Continuano, intanto, i contatti tra parti del Pd e i 5 Stelle. Come raccontato da ilfattoquotidiano.it, i contatti tra esponenti M5s e del Pd sono già in corso, con i quotidiani che in giornata hanno anche iniziato a far circolare i primi nomi di possibili ministri in quota Pd in un ipotetico governo 5 Stelle (uno su tutti: Marco Minniti) e di altre eventuali concessioni di Di Maio nelle maglie di una trattativa (La Stampa parla della nomina di membri del Consiglio superiore della magistratura). Manovre a cui, però, Andrea Orlando non crede. “Si prova a parlare di questo per evitare una discussione su un risultato che è stato drammatico – spiega il ministro della Giustizia a Radio Capital – È come buttare la palla il tribuna”.
Pur non considerando i Cinque Stelle “il diavolo”, sottolinea Orlando, hanno “preso qualche qualche milione di voti nostri, ovvero di persone che votavano a sinistra, e non li regalerei al diavolo”. Il problema “sta nelle differenze politiche programmatiche con loro”, sostiene il leader della minoranza Pd, più che negli insulti degli scorsi anni perché “anche quando fu fatto l’accordo col centrodestra non venivamo da uno scambio di cortesie in campagna elettorale”.
E se Sergio Mattarella facesse capire che vede intesa Pd-M5S? “Quello che dice il capo dello Stato non può essere ignorato ma io non vedo le condizioni politiche programmatiche, non dobbiamo dirgli di ‘no’ ma spiegargli perché questo percorso è di difficile percorribilità, io credo di impossibile percorribilità“, spiega ribadendo la linea assunta mercoledì. “Noi – ha proseguito – avremmo difficoltà a spiegare perché fare accordo con una forza mantiene dei tratti forcaioli, anti-europei con una politica economica incomprensibile e demagogica.

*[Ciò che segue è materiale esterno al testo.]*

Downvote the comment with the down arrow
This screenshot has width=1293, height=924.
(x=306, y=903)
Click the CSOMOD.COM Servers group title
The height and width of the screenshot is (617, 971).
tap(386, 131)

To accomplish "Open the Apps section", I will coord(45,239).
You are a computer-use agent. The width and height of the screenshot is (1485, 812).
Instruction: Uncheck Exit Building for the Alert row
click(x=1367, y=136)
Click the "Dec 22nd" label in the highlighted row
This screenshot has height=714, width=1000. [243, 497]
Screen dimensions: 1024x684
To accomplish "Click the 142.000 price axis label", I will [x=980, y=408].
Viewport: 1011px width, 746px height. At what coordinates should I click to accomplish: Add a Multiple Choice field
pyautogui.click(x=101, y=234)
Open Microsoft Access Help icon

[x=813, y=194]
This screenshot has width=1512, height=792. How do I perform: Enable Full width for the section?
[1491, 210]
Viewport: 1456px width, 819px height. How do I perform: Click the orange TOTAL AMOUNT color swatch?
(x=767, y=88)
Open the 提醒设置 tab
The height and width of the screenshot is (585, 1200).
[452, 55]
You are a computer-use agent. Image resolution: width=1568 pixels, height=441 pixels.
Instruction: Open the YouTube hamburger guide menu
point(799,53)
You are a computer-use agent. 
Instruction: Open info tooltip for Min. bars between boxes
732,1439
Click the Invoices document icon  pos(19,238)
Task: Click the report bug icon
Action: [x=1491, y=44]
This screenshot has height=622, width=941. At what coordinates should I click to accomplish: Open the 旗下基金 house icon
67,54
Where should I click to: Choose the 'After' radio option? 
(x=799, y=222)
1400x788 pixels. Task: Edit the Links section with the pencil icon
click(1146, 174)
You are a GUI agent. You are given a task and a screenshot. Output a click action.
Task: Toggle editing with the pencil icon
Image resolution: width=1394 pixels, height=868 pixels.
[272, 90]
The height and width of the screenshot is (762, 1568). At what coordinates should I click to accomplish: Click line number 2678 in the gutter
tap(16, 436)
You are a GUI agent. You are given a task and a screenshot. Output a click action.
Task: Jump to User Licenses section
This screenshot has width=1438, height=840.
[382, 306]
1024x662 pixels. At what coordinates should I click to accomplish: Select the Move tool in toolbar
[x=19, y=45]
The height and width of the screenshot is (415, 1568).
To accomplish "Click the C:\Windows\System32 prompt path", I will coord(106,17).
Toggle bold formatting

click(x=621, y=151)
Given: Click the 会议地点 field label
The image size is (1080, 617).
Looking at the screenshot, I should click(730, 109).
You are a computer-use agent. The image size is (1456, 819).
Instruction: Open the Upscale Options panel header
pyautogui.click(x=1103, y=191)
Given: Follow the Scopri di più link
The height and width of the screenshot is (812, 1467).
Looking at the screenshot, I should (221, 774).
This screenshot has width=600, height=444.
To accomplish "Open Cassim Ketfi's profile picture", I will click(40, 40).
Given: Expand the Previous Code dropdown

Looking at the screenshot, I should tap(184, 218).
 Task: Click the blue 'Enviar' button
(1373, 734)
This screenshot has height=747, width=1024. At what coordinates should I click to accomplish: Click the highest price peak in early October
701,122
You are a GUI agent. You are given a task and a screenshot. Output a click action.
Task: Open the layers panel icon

Ho visto che Scalfari ha cambiato frettolosamente posizione, se i Cinque stelle diventeranno altro dialogheremo con altro ma i cambiamenti non si fanno con un tweet, sono cose profonde, necessitano discussione”.
Una tema, quello della formazione del governo, che bisogna scindere dal nuovo assetto istituzionale che il Parlamento è chiamato a stabilire dal prossimo 23 marzo con l’elezione dei presidenti di Camera e Senato: “Evitiamo assi privilegiati con i Cinque stelle e anche col centrodestra, si tratta di costruire, come in qualunque sistema proporzionale, una intesa ampia che coinvolga tutte le forze politiche e che dia a Camera e Senato presidenti che siano in grado di garantire tutti. Distinguiamo la questione istituzionale da quella della definizione degli assetti di governo”.